Problem statement »
Every line in the data below that has the word "menu" should be returned.

Exercise data »
==========
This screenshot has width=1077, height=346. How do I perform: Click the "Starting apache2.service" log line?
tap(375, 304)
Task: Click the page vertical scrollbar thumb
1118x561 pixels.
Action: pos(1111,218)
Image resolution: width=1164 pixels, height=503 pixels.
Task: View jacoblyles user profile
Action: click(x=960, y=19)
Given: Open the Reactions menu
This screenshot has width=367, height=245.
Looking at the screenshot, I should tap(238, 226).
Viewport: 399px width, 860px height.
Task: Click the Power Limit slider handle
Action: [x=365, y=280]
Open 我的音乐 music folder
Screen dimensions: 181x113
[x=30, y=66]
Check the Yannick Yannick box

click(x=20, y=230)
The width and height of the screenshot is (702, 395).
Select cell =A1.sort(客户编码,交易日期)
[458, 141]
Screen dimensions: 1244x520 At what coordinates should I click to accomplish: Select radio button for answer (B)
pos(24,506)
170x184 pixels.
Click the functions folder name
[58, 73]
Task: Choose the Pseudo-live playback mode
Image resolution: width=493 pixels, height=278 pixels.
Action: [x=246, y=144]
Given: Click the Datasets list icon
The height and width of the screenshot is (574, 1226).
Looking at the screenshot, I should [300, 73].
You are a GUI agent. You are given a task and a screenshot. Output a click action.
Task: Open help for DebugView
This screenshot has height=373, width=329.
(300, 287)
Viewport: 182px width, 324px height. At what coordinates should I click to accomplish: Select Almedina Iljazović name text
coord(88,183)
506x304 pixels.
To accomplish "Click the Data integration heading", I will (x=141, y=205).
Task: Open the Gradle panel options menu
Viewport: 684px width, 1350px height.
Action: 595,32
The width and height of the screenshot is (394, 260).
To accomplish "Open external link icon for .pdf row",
==========
Response to the exercise »
Given: Open the Reactions menu
Task: Open the Gradle panel options menu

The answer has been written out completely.